Squeezin’ the Juice
by SVEA SAUER
Stop The World. I Want To Get Off.” The original play in New York presented life as a circus. I feel as if life has been a circus in the last few months: deaths in a West Virginia coal mine, tornadoes, floods, threats from abroad and at home, and now an oil spill of such tremendous proportions that, as I write this, oil is still gushing into the Gulf of Mexico.
In October of 1938 a famous radio broadcast called the “War of the Worlds,” with Orson Welles, sent people into the streets in hysterics. They were loaded down with baggage and household goods crying that the Martians had descended on New Jersey and were fast approaching. There was complete chaos in the streets. No one knew where to go but all were going some place. This was truly a time when everyone wanted to get off the world.
Perhaps President Obama would like to get off the world now.

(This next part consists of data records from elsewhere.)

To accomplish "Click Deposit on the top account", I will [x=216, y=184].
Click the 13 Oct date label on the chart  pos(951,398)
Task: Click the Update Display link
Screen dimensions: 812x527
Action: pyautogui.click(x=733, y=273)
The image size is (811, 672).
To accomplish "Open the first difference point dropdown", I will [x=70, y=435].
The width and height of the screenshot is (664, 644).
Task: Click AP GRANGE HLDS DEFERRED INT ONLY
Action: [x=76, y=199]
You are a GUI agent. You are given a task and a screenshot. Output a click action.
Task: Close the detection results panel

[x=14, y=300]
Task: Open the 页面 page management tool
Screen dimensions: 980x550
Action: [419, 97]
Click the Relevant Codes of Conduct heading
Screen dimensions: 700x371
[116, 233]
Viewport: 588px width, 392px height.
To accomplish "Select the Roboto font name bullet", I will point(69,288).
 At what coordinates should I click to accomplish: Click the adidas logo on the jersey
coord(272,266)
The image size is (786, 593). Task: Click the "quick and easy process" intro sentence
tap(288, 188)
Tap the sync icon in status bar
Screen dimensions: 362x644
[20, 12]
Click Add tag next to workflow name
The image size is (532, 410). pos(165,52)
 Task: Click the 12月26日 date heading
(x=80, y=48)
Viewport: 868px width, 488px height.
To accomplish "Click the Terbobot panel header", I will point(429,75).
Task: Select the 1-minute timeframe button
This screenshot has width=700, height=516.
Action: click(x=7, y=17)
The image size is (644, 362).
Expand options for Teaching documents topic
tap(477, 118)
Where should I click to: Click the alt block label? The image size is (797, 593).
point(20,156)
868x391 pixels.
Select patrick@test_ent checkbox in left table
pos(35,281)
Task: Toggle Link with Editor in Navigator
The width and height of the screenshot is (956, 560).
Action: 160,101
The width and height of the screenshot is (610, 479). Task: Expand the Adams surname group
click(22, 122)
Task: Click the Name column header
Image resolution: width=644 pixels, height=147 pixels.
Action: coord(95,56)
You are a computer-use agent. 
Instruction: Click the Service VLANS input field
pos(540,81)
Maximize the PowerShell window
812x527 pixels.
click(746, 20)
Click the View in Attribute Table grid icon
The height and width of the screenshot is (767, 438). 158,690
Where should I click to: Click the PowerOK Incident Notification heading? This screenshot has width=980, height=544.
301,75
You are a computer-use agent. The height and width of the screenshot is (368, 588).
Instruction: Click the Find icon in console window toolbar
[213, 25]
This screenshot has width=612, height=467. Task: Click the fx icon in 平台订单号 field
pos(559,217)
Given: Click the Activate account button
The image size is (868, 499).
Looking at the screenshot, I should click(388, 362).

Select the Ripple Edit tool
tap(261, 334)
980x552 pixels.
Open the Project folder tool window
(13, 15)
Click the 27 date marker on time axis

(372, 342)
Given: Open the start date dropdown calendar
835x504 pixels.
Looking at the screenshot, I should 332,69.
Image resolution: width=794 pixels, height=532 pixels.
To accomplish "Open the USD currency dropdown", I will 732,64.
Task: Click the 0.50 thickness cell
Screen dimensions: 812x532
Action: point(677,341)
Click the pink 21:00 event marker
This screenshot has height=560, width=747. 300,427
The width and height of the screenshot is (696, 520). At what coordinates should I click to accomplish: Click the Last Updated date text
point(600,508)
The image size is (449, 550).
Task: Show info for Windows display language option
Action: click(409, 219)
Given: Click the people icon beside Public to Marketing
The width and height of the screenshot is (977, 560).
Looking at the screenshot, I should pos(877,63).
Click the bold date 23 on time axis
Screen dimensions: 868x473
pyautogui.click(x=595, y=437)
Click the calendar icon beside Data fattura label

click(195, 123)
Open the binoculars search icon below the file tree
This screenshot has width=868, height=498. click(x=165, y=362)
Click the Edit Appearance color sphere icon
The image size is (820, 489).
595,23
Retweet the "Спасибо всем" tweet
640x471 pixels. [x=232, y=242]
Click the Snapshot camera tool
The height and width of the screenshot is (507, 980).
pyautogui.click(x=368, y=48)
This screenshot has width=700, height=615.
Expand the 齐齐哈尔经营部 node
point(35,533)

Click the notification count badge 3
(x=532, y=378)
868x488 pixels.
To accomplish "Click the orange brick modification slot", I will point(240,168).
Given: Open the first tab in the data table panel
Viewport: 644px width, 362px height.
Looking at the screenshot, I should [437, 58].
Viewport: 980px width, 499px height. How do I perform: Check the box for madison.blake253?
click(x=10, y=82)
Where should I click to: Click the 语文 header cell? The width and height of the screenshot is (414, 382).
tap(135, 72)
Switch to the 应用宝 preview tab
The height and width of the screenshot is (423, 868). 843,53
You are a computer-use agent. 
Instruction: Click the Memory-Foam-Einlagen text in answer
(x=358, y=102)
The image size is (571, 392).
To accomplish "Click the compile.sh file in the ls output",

There is no end to the disasters he is supposed to prevent. Having to face the knowledge that people in certain government agencies cannot be trusted, knowing the vast sums of bribery offered, not being able to trust financial leaders or oil executives, faced with endless greed in the market place, he is flying on a trapeze.
People waiting on the shore, watching their livelihoods evaporate are desperate. They are waiting for someone to do something to stop the horror of destruction, to save them from ruin. The oil that makes modern life possible has become their Martian.
They must sit through hours of watching television for news, hearing that soon they will know if the oil has been stopped, but no explanation satisfies them as time goes on. In the meantime, they know the oil has already reached the marshes.
The marshes are dying along with the loss of refuge for birds and all that lives in the sea, wherever the oil finds its way. We are desperate to punish those who are responsible. Yet our addiction feeds their greed.
Now is the time to take risks in alternate forms of energy. Even the most dyed-in-the-wool conservative can see that the nation must invest in the young people who are struggling to find funds for their inventions. It is time to face the truth: there is no way to stop the world and get off. Make your choice. Innovate or perish.
Whatever you invent, make sure it will make an automobile run.
Yesterday, I saw a picture of a turtle swimming in clear water. Keep that picture in mind.